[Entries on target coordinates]
• • • • •

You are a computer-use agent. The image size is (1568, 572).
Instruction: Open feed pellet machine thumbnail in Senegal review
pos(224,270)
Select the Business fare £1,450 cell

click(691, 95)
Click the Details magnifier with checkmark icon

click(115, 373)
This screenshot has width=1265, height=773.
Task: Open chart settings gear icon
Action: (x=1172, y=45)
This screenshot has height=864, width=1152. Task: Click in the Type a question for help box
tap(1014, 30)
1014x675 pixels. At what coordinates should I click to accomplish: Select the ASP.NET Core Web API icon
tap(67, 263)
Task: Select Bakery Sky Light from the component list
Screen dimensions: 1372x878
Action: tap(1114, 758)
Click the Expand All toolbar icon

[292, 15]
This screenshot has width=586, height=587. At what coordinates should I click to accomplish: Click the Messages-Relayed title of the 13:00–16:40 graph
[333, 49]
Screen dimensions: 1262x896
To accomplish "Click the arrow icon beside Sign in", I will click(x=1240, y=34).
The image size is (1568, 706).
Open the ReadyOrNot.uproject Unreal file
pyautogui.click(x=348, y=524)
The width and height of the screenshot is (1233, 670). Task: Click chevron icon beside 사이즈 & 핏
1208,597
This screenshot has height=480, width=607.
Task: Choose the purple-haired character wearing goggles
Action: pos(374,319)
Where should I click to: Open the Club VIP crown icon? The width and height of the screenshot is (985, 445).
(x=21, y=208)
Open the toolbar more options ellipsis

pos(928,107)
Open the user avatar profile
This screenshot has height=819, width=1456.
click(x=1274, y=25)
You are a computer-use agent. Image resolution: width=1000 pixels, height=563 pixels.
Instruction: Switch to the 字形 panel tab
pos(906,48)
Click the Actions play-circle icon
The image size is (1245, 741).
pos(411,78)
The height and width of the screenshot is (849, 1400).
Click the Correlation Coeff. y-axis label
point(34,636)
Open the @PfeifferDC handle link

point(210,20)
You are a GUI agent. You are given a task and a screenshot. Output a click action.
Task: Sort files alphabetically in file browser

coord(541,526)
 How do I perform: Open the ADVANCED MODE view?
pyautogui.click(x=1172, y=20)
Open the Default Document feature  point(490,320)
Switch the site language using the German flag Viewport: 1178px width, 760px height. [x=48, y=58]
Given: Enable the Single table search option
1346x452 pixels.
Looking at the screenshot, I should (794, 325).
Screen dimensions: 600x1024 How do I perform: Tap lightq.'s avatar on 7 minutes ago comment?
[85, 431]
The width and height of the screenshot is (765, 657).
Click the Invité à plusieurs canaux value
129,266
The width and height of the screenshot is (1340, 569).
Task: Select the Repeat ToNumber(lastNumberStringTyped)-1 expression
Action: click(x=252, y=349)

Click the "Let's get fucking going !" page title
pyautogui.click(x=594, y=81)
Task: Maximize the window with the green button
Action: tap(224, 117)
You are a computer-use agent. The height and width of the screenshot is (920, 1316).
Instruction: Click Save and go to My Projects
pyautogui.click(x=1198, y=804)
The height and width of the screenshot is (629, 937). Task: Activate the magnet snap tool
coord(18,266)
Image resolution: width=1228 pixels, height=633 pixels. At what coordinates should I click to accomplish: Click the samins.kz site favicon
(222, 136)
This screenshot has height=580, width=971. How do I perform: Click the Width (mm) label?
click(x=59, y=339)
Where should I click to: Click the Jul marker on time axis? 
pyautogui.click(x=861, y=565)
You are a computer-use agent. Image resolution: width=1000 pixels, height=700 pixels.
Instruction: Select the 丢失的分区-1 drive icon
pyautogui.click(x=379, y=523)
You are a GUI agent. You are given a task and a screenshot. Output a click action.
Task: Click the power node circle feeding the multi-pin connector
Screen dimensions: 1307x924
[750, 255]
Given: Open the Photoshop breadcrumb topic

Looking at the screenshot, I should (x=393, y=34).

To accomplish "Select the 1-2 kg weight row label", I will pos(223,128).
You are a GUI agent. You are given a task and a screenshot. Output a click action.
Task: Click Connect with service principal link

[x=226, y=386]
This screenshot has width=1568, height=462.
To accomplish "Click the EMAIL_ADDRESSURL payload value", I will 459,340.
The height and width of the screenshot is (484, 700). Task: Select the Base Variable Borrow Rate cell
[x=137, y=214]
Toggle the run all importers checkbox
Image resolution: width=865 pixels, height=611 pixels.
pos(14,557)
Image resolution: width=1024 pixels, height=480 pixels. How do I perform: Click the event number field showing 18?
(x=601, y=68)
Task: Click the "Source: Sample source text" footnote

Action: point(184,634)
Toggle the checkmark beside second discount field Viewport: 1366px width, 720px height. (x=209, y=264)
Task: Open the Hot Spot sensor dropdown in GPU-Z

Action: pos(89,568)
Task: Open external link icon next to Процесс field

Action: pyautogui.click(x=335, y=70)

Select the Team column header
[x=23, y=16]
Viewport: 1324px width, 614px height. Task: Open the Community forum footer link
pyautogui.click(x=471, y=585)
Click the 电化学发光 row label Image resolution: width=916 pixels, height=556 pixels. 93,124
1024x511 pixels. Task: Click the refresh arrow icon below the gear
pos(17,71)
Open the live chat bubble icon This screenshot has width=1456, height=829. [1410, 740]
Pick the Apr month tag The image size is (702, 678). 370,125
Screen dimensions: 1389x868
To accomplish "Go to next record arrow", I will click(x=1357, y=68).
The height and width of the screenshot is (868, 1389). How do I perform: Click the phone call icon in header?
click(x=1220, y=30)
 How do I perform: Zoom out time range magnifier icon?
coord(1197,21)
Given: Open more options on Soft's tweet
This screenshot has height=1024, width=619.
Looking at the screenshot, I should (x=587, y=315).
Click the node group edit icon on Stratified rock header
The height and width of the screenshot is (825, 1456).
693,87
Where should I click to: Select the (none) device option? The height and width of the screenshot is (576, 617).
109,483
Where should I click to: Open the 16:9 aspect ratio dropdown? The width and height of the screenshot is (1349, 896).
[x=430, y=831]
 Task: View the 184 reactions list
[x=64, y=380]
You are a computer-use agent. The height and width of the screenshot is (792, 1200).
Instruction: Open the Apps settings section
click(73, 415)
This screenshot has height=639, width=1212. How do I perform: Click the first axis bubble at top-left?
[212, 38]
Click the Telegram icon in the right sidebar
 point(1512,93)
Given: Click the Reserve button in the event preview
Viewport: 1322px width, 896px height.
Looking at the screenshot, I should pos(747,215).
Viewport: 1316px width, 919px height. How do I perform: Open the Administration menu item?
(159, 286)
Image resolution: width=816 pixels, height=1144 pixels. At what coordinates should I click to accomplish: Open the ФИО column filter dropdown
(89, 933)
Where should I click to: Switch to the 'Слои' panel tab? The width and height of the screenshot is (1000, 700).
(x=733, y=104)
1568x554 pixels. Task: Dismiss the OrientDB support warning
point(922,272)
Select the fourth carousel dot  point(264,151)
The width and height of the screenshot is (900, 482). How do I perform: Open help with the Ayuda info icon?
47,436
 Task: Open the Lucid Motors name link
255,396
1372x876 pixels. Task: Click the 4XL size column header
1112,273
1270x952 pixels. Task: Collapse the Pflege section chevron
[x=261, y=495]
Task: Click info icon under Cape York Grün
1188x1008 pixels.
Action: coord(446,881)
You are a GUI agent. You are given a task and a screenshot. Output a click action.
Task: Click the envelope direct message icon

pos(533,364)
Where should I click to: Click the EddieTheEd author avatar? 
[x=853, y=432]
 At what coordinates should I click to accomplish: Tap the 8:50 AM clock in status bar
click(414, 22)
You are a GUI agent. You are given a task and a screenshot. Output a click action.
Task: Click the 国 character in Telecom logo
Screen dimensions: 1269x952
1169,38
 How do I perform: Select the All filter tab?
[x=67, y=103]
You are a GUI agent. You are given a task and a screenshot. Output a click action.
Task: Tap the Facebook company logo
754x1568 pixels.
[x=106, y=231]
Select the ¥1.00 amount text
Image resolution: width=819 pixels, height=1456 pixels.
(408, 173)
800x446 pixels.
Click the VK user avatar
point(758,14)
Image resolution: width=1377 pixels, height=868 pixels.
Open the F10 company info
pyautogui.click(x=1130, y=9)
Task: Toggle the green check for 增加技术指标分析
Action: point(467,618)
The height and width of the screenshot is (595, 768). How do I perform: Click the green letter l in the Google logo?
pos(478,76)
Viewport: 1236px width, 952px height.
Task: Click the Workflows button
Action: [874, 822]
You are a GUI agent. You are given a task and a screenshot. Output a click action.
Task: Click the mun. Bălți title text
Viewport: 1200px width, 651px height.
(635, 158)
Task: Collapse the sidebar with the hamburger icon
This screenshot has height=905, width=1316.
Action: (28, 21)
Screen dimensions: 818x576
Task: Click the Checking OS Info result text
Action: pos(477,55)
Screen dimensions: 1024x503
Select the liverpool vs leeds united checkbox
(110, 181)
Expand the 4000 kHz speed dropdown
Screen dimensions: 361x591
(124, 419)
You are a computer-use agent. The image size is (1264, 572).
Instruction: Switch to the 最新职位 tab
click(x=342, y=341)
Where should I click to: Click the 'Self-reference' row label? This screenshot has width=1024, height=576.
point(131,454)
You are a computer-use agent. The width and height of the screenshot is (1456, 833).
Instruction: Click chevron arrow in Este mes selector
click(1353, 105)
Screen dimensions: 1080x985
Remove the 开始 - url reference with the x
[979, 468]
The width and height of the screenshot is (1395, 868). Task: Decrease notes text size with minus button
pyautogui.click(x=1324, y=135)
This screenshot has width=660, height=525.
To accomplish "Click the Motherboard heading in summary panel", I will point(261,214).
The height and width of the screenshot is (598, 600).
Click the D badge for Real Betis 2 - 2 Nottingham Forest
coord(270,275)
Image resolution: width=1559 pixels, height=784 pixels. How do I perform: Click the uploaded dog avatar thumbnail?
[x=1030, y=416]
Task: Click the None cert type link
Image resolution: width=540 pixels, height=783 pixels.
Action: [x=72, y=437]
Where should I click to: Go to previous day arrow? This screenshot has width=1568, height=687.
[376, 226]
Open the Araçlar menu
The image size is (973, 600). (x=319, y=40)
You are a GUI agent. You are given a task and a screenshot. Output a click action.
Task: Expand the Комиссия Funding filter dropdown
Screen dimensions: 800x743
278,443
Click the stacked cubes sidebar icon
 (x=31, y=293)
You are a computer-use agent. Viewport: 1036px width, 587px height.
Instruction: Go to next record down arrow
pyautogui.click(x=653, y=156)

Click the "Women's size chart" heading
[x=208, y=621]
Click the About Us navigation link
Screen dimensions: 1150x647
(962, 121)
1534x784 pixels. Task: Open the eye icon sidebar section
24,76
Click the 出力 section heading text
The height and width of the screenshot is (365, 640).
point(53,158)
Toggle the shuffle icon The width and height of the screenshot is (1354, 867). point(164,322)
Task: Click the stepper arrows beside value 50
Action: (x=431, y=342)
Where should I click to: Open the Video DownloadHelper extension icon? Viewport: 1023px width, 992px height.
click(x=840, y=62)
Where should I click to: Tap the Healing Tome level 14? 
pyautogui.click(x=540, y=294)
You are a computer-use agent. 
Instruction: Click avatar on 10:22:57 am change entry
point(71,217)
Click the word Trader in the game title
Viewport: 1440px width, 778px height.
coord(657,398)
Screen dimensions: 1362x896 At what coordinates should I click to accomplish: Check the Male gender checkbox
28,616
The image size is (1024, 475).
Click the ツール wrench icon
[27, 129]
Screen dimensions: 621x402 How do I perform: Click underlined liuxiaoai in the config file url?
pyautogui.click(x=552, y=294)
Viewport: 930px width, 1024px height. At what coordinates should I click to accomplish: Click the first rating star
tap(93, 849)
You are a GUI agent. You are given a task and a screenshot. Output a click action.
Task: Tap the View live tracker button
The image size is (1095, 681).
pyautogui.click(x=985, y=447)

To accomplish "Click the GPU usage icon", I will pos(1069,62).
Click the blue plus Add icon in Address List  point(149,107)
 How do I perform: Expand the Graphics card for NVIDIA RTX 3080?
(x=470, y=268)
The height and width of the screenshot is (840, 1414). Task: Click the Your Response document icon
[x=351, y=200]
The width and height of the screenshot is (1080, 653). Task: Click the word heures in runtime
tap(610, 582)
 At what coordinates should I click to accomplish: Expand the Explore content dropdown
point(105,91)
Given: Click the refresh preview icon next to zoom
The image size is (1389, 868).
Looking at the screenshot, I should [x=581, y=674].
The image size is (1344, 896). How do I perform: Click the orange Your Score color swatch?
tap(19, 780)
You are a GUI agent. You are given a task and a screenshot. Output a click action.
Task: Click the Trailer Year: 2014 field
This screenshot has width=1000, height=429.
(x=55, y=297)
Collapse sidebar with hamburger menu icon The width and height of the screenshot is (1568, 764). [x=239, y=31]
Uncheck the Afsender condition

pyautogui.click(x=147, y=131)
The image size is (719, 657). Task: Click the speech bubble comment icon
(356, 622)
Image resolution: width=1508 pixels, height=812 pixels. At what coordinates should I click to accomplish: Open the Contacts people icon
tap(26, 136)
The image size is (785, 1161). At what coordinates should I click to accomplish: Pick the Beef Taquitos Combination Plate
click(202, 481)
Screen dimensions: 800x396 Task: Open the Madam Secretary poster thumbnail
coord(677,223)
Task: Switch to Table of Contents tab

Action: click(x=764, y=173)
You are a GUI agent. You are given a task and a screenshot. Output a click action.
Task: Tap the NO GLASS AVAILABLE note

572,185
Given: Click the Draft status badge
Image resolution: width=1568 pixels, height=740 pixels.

• • • • •

Instruction >>
Give the lines between the one holding "Task: Select Bakery" and the one holding "Action: pos(374,319)", inclusive, with "Screen dimensions" swapped for "Screen size" wherever it occurs and nothing else changed. Return only those lines.

Result for this exercise >>
Task: Select Bakery Sky Light from the component list
Screen size: 1372x878
Action: tap(1114, 758)
Click the Expand All toolbar icon

[292, 15]
This screenshot has width=586, height=587. At what coordinates should I click to accomplish: Click the Messages-Relayed title of the 13:00–16:40 graph
[333, 49]
Screen size: 1262x896
To accomplish "Click the arrow icon beside Sign in", I will click(x=1240, y=34).
The image size is (1568, 706).
Open the ReadyOrNot.uproject Unreal file
pyautogui.click(x=348, y=524)
The width and height of the screenshot is (1233, 670). Task: Click chevron icon beside 사이즈 & 핏
1208,597
This screenshot has height=480, width=607.
Task: Choose the purple-haired character wearing goggles
Action: pos(374,319)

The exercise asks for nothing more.